▶ Job: Collect every line in the records below that contains the word "arrow", and copy each one in full.

** begin Records for this exercise **

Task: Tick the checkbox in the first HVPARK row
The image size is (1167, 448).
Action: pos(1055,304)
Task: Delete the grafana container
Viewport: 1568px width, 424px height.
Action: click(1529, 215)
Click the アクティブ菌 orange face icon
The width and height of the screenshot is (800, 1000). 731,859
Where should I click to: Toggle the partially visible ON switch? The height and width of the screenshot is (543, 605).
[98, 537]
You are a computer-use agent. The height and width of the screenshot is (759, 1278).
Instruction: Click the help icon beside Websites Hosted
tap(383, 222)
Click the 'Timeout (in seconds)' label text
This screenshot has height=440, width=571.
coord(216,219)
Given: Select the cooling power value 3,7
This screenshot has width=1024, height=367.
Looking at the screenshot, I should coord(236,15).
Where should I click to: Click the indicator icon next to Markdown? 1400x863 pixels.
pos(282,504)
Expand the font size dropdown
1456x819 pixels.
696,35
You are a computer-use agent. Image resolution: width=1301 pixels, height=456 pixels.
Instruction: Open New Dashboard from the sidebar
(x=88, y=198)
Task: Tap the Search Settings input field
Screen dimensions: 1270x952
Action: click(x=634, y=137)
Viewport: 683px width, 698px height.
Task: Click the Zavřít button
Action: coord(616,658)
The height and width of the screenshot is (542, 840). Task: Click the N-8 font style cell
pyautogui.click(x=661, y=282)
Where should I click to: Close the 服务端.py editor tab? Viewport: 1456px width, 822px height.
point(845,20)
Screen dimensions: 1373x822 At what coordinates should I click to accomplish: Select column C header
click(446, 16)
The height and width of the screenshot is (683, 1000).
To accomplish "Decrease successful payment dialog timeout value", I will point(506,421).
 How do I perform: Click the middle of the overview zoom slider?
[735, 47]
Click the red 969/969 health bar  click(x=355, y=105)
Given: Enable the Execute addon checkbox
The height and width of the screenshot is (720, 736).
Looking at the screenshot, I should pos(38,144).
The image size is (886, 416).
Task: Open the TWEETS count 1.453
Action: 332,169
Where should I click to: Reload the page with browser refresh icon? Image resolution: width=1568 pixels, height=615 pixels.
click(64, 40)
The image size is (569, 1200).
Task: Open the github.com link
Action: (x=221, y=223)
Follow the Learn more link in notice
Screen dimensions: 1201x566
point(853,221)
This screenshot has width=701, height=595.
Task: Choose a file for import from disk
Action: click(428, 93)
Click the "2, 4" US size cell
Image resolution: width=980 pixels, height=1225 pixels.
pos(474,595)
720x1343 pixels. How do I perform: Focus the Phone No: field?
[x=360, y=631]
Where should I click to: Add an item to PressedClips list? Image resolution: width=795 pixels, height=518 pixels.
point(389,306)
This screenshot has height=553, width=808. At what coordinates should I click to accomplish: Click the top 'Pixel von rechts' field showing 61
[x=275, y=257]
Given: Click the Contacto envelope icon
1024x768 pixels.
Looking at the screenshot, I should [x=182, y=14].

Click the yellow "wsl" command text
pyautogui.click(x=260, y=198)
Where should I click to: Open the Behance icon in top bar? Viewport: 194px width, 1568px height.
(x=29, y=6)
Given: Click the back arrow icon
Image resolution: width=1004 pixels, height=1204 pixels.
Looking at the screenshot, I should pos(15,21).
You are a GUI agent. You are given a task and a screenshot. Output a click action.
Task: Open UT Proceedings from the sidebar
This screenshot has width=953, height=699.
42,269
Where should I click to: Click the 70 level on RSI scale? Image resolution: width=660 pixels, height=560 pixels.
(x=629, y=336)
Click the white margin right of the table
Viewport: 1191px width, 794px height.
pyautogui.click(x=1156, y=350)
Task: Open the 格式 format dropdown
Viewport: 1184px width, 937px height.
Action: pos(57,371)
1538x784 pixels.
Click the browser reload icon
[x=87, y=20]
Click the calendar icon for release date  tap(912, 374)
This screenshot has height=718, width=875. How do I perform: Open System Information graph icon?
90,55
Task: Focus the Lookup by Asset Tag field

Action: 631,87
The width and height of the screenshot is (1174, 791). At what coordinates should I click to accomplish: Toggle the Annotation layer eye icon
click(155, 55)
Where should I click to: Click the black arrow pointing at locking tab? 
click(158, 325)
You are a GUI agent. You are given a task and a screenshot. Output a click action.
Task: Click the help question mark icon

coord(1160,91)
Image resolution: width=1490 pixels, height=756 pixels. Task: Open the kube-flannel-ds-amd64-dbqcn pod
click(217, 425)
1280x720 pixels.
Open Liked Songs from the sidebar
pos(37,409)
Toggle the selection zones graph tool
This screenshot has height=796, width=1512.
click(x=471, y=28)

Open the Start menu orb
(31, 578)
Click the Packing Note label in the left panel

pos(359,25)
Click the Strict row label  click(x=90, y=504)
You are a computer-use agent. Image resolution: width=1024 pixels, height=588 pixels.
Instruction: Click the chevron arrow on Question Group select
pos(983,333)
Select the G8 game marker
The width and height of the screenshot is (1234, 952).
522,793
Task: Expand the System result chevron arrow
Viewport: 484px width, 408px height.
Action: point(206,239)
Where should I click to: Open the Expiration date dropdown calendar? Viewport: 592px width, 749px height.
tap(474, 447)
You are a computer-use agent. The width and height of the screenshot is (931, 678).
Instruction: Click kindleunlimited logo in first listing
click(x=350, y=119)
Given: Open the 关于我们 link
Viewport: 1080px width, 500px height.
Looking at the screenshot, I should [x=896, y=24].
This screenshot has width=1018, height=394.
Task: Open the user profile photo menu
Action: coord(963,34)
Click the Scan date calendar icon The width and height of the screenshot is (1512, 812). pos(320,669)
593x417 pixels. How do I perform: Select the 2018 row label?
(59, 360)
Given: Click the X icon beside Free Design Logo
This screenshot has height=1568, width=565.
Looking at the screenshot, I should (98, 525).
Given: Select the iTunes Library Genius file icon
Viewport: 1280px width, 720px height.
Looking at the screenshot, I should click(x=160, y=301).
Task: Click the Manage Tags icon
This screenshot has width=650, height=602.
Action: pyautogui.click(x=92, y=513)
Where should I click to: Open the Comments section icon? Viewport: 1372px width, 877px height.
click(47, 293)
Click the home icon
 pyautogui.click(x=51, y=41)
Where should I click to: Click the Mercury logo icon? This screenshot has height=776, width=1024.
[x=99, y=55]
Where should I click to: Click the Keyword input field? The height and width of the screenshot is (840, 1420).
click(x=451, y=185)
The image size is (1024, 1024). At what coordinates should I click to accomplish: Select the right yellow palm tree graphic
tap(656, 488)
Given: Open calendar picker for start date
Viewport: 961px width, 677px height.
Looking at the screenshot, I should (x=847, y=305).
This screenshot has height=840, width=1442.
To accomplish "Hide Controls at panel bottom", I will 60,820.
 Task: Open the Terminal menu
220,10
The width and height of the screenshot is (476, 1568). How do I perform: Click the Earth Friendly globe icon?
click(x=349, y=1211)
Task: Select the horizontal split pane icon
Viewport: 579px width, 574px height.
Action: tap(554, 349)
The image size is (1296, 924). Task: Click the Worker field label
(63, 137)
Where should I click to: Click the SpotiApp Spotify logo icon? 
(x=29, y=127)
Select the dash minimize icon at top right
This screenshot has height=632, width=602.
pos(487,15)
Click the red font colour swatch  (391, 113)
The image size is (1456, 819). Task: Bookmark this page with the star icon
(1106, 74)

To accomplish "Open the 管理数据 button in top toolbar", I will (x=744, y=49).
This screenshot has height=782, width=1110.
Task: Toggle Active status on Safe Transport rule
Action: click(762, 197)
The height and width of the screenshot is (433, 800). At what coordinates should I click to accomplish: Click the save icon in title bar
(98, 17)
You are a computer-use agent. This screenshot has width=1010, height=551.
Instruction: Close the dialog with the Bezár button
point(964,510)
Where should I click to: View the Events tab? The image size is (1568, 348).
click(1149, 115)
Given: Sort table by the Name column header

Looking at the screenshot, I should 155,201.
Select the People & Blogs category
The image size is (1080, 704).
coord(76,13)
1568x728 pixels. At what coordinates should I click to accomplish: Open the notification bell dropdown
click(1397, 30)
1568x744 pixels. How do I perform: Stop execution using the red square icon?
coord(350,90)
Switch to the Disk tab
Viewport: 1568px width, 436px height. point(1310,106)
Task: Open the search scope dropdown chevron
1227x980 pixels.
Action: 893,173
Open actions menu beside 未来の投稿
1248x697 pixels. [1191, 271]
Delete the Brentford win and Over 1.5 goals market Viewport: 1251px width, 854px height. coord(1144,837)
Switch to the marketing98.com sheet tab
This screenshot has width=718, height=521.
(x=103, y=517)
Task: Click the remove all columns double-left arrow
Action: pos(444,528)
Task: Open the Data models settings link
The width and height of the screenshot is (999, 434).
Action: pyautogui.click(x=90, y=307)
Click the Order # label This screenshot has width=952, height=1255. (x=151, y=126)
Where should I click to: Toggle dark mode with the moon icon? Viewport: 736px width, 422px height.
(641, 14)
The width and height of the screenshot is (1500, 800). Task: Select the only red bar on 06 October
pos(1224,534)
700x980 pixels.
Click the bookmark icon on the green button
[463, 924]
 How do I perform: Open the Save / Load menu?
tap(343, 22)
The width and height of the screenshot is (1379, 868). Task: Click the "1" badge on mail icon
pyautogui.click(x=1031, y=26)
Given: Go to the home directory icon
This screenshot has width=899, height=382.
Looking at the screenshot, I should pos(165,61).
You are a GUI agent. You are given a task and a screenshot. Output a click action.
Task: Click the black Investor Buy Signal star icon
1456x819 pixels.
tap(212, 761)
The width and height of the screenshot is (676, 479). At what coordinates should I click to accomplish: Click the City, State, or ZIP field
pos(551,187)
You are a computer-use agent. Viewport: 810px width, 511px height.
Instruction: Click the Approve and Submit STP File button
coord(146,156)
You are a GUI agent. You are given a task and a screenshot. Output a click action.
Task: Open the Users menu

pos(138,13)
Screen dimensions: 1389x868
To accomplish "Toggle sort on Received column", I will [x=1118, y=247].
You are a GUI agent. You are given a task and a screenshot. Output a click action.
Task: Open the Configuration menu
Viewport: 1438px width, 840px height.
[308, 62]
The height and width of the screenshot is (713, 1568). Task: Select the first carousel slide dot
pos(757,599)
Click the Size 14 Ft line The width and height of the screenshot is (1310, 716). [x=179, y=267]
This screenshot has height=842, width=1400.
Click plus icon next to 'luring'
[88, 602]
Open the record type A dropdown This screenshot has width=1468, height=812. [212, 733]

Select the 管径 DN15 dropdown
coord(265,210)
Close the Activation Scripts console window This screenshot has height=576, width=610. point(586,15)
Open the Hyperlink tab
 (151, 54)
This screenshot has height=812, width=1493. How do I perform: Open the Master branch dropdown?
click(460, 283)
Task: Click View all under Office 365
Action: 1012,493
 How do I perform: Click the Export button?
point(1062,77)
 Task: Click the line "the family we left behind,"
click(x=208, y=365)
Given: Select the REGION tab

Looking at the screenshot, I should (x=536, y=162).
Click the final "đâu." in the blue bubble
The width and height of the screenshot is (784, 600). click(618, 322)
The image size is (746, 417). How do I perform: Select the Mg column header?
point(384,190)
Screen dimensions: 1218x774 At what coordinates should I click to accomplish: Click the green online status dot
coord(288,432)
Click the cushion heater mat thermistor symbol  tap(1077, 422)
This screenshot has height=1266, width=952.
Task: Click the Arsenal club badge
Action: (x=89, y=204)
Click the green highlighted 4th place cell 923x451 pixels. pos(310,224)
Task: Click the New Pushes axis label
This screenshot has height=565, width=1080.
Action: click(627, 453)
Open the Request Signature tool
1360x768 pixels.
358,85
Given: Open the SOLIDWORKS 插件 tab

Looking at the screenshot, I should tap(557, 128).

** end Records for this exercise **

▶ The result:
Given: Click the back arrow icon
Where should I click to: Click the black arrow pointing at locking tab? 
Instruction: Click the chevron arrow on Question Group select
Task: Expand the System result chevron arrow
Task: Click the remove all columns double-left arrow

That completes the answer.